[Collected data]
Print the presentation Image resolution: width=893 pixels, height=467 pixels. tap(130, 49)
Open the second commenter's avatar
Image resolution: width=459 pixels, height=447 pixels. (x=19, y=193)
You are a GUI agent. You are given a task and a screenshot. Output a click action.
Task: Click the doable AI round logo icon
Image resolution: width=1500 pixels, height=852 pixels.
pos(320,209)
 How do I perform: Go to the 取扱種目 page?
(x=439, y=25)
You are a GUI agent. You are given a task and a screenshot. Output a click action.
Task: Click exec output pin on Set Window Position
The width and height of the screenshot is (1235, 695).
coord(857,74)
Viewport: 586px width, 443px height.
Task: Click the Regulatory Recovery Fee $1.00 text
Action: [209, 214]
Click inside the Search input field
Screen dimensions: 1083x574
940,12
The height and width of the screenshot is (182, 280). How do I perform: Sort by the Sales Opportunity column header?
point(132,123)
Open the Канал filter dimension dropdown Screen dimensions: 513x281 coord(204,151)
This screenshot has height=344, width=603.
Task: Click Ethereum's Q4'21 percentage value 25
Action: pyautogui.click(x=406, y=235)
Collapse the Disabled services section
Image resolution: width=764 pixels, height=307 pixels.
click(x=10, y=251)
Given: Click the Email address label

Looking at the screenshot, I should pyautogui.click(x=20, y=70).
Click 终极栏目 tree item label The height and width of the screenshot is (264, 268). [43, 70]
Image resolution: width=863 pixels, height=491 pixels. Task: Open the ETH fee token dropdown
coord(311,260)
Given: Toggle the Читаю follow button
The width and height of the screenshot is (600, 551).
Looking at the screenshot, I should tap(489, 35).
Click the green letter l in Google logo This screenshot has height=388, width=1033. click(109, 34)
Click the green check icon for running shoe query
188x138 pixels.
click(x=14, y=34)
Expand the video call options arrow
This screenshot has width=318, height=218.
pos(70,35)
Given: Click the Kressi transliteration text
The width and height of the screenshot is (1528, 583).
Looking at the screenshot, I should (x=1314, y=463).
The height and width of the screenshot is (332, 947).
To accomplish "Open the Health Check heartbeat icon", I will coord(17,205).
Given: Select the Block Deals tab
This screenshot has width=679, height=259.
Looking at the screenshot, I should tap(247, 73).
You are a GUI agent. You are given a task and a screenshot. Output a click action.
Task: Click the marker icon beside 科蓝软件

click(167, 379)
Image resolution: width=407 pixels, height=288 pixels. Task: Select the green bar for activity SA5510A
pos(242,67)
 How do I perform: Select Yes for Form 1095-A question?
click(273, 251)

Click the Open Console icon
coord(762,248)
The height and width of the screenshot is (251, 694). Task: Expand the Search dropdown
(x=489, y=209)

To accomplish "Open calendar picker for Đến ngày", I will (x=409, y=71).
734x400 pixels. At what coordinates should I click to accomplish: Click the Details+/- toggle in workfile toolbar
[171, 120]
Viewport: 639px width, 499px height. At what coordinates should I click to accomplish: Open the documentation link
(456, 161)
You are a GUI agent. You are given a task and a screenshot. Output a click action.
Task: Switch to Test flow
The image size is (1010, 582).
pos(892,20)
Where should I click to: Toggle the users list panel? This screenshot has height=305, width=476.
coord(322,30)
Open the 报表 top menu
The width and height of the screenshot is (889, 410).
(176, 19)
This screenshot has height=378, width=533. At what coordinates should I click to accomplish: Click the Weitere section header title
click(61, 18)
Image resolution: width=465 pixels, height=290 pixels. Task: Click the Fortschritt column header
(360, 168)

**Task to complete**
Reproduce all of the material above word for word, keeping every line unchanged.

**Answer to this exercise**
Print the presentation Image resolution: width=893 pixels, height=467 pixels. tap(130, 49)
Open the second commenter's avatar
Image resolution: width=459 pixels, height=447 pixels. (x=19, y=193)
You are a GUI agent. You are given a task and a screenshot. Output a click action.
Task: Click the doable AI round logo icon
Image resolution: width=1500 pixels, height=852 pixels.
pos(320,209)
 How do I perform: Go to the 取扱種目 page?
(x=439, y=25)
You are a GUI agent. You are given a task and a screenshot. Output a click action.
Task: Click exec output pin on Set Window Position
The width and height of the screenshot is (1235, 695).
coord(857,74)
Viewport: 586px width, 443px height.
Task: Click the Regulatory Recovery Fee $1.00 text
Action: [209, 214]
Click inside the Search input field
Screen dimensions: 1083x574
940,12
The height and width of the screenshot is (182, 280). How do I perform: Sort by the Sales Opportunity column header?
point(132,123)
Open the Канал filter dimension dropdown Screen dimensions: 513x281 coord(204,151)
This screenshot has height=344, width=603.
Task: Click Ethereum's Q4'21 percentage value 25
Action: pyautogui.click(x=406, y=235)
Collapse the Disabled services section
Image resolution: width=764 pixels, height=307 pixels.
click(x=10, y=251)
Given: Click the Email address label

Looking at the screenshot, I should pyautogui.click(x=20, y=70).
Click 终极栏目 tree item label The height and width of the screenshot is (264, 268). [43, 70]
Image resolution: width=863 pixels, height=491 pixels. Task: Open the ETH fee token dropdown
coord(311,260)
Given: Toggle the Читаю follow button
The width and height of the screenshot is (600, 551).
Looking at the screenshot, I should tap(489, 35).
Click the green letter l in Google logo This screenshot has height=388, width=1033. click(109, 34)
Click the green check icon for running shoe query
188x138 pixels.
click(x=14, y=34)
Expand the video call options arrow
This screenshot has width=318, height=218.
pos(70,35)
Given: Click the Kressi transliteration text
The width and height of the screenshot is (1528, 583).
Looking at the screenshot, I should (x=1314, y=463).
The height and width of the screenshot is (332, 947).
To accomplish "Open the Health Check heartbeat icon", I will coord(17,205).
Given: Select the Block Deals tab
This screenshot has width=679, height=259.
Looking at the screenshot, I should tap(247, 73).
You are a GUI agent. You are given a task and a screenshot. Output a click action.
Task: Click the marker icon beside 科蓝软件

click(167, 379)
Image resolution: width=407 pixels, height=288 pixels. Task: Select the green bar for activity SA5510A
pos(242,67)
 How do I perform: Select Yes for Form 1095-A question?
click(273, 251)

Click the Open Console icon
coord(762,248)
The height and width of the screenshot is (251, 694). Task: Expand the Search dropdown
(x=489, y=209)

To accomplish "Open calendar picker for Đến ngày", I will (x=409, y=71).
734x400 pixels. At what coordinates should I click to accomplish: Click the Details+/- toggle in workfile toolbar
[171, 120]
Viewport: 639px width, 499px height. At what coordinates should I click to accomplish: Open the documentation link
(456, 161)
You are a GUI agent. You are given a task and a screenshot. Output a click action.
Task: Switch to Test flow
The image size is (1010, 582).
pos(892,20)
Where should I click to: Toggle the users list panel? This screenshot has height=305, width=476.
coord(322,30)
Open the 报表 top menu
The width and height of the screenshot is (889, 410).
(176, 19)
This screenshot has height=378, width=533. At what coordinates should I click to accomplish: Click the Weitere section header title
click(61, 18)
Image resolution: width=465 pixels, height=290 pixels. Task: Click the Fortschritt column header
(360, 168)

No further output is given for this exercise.